12 thoughts on “How Refusal Welcomes a Life of Riches

  1. I recently discovered your blog and I loving it a little bit more and more each day that I visit. It would be nice to tie the blog into a more personal tone, to humanize it a bit. I think it will allow for a deeper connection.

  2. Great reminders! I am still working on all of the things that you talked about…always a work in progress!

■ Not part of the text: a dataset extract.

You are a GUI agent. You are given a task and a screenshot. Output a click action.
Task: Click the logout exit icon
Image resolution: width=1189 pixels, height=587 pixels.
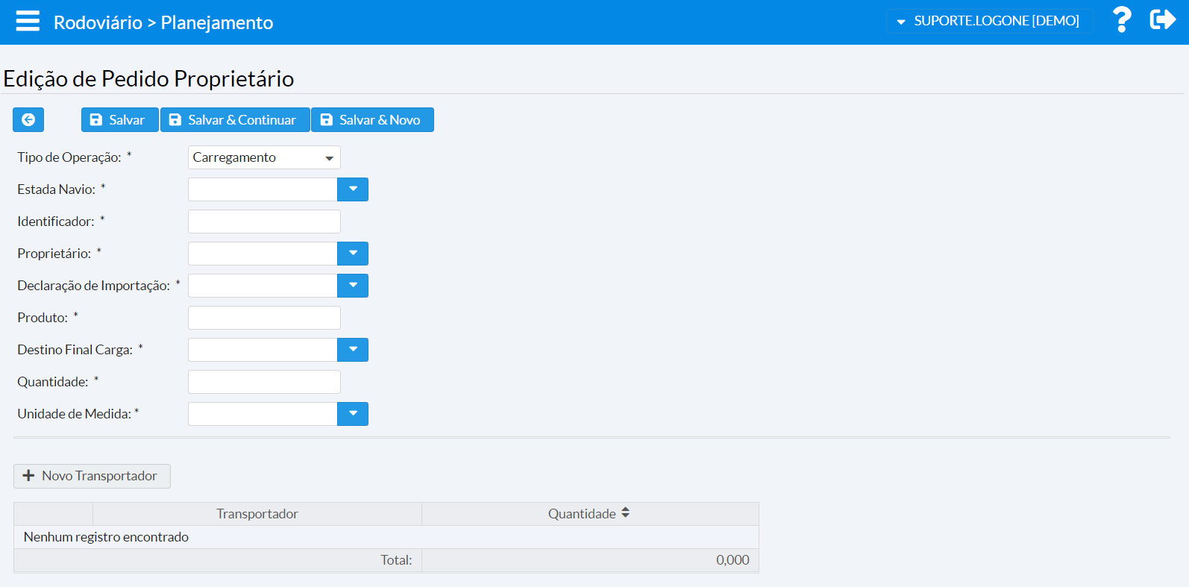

    It’s interesting that the maximum salary was capped at $75,000. While I know this is a general point, I think that the amount can differ significantly depending on where you live. I live in an expensive city (Toronto) where real estate prices have skyrocketed in the past several years…where the US has had a major housing crash or stagnation in many areas, Toronto has been rising continuously. To live directly in the city, you are looking at $600,000 easily for a semi-detached home and $800,000 plus for a detached. Many “normal” looking homes cost over $1M without a problem. And many condos seem to cost even more simply on a per square foot basis. It is not possible for me to afford an actual home on my income alone at the moment, and I do have a good income. So I am a part of the condo life right now, but you can see that $75,000 will stretch significantly further in terms of affordability and the way you live in one city versus another. Even if you are living in housing that you can technically afford, mortgages are large in this city no matter how you live (unless of course you are extremely well off, but we are talking about the everyday person’s income), so there is overall less income at the end of the day each month for other activities.

    1. Stephanie,

      I completely understand what you are talking about. I found that number interesting as well ($75,000). Do read the article that it links to as it provides a more detailed explanation (from NYTimes). As always, there are exceptions. I think most importantly it is when our needs are met with a bit of wiggle room that the height of happiness based on income tops out. Simply making more money doesn’t increase our happiness as it is how we live our lives and spend or save that money that dictates the happiness outcome.

      Thank you for sharing your thoughts and points about Toronto. Very interesting.

  3. “Refined living on an everyday income”…I love that. Great post. Saying no to what you don’t need is amazing advice. I know all too well that as fashion lovers/bloggers, we tend to gravitate towards those material things that we think we need or just really want. It’s not always the way to go.

    I love the quote at the beginning and lovely photo as well 🙂

    xo Azu

  4. I started consciously living like this after reading the book “Savvy Living” (I think that was the title???).
    I now don’t buy anything that has not been ear-marked to be bought; no spontaneous purchases for me anymore. If I tell you I “bought” the UK out of recession in the 90’s, you will understand what journey this has been for me 😉

  5. I fell into this lifestyle. Accustomed to shopping incessantly wjile living in the NY metro area, I find Miami is less conducive to shopping. Just avouding traffic is enough to put a stop to mindless shopping… I am happier, and more contented. My needs are fewer, and my wardrobe is minimalist!! For the first time in my life I am able to save.

  6. I’m on a very strict savings budget this year for various reasons, and I hate the “friendly” harrasment I endure at work for declining dinner invites (that oddly enough never even come to fruitation anyway!!), however, not only is it an issue of money, but it is a huge demand on my time especially when already I work a full shift that day and with the demands that comes along with going back to school.